> Source material:

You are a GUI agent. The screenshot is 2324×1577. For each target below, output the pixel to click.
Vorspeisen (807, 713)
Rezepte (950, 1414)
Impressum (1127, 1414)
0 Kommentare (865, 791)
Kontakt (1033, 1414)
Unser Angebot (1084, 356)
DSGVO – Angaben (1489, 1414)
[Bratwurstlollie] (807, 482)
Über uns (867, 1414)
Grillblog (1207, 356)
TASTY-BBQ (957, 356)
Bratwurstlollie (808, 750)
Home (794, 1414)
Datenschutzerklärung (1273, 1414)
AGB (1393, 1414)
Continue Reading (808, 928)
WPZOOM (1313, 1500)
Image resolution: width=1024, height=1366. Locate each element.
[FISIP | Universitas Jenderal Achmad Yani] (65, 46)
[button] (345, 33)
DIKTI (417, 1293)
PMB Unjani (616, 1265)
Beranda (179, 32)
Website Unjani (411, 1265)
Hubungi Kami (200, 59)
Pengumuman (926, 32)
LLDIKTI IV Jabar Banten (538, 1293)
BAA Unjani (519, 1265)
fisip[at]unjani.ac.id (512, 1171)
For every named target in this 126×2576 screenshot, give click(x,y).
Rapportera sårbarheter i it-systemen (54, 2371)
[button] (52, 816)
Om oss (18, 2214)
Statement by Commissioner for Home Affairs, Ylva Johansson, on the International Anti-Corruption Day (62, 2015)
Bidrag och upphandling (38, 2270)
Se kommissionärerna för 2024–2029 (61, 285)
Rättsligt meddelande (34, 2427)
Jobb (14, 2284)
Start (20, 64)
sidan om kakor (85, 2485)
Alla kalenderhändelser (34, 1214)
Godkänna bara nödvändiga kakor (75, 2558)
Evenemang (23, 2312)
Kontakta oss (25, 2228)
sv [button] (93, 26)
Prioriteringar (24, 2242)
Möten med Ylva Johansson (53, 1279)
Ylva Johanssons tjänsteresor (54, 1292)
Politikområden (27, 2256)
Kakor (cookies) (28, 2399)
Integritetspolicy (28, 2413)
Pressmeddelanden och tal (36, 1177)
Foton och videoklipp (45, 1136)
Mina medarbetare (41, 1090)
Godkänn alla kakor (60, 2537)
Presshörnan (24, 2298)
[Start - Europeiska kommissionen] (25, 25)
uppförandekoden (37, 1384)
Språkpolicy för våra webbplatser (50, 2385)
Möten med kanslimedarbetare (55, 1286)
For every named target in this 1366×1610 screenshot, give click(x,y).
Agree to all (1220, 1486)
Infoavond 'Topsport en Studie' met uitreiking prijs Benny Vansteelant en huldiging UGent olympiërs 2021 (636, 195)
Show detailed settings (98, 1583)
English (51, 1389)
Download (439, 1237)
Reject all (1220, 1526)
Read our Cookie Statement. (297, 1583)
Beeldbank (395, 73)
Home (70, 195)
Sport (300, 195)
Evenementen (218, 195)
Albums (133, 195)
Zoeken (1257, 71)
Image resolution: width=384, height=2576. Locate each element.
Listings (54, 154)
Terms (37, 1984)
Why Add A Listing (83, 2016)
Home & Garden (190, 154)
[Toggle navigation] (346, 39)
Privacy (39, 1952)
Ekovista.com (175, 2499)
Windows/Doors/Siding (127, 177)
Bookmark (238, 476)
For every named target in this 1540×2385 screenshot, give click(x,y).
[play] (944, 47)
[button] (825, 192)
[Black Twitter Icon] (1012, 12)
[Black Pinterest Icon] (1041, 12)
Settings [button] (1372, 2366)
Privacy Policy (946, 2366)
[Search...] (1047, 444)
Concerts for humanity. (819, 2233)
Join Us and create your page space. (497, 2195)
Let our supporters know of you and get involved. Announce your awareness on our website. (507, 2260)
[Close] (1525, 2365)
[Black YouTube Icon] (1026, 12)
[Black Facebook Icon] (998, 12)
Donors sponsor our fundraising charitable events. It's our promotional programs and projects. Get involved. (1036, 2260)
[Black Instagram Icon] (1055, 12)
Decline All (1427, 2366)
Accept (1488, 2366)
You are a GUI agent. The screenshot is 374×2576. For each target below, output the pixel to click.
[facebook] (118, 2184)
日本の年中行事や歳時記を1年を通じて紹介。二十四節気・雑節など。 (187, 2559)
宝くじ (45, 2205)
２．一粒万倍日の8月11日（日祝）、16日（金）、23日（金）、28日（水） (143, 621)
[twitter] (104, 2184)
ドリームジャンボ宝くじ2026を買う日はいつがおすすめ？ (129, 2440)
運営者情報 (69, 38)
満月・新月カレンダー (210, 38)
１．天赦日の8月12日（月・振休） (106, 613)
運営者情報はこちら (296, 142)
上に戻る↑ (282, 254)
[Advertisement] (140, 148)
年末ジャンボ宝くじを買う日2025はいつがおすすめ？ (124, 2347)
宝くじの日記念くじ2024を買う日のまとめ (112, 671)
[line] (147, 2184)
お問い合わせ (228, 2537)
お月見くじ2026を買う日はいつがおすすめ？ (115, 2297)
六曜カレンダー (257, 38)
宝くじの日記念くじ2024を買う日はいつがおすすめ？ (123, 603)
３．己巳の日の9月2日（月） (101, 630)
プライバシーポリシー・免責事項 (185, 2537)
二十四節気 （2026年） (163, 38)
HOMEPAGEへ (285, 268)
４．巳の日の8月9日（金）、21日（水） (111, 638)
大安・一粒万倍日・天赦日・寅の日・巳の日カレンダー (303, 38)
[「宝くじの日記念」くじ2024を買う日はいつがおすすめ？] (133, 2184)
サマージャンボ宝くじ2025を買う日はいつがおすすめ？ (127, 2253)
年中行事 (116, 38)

> Task details: Search the data for "below". Copy each line that has it.

> Answer to the problem:
You are a GUI agent. The screenshot is 2324×1577. For each target below, output the pixel to click.
You are a GUI agent. The screenshot is 374×2576. For each target below, output the pixel to click.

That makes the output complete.